### [Task goal]
Retype, word for word, every line of the records below starting at the one that contains "Task: Open the" and ending at the one that contains "Task: Click the Print"; include both of those lines and nothing more.

### [Extracted entries]
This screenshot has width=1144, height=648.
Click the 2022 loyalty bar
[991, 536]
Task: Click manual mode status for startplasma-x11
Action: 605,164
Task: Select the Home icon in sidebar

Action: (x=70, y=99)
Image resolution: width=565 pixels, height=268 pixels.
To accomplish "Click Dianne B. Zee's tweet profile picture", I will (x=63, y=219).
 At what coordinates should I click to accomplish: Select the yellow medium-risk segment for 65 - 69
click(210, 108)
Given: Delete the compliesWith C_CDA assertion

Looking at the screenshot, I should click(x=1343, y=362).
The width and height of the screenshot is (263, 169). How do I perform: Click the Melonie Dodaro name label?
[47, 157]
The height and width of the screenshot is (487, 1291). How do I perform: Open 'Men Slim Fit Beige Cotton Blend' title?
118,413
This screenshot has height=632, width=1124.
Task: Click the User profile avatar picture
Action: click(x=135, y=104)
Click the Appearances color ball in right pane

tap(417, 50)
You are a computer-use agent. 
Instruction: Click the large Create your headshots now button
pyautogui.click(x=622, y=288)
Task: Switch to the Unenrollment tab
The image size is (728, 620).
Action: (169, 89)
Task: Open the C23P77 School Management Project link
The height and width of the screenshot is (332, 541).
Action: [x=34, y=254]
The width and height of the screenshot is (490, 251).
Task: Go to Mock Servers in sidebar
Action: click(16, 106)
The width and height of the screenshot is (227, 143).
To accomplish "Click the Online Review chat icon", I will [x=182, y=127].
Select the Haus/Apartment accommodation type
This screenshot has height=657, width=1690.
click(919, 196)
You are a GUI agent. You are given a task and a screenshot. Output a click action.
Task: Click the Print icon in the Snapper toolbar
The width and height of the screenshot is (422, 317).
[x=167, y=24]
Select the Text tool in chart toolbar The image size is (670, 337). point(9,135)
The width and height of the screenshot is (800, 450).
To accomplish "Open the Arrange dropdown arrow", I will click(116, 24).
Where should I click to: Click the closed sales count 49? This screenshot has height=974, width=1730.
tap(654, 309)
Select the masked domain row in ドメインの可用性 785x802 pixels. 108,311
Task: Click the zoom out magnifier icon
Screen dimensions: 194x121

### [Solution for this problem]
Task: Open the C23P77 School Management Project link
The height and width of the screenshot is (332, 541).
Action: [x=34, y=254]
The width and height of the screenshot is (490, 251).
Task: Go to Mock Servers in sidebar
Action: click(16, 106)
The width and height of the screenshot is (227, 143).
To accomplish "Click the Online Review chat icon", I will [x=182, y=127].
Select the Haus/Apartment accommodation type
This screenshot has height=657, width=1690.
click(919, 196)
You are a GUI agent. You are given a task and a screenshot. Output a click action.
Task: Click the Print icon in the Snapper toolbar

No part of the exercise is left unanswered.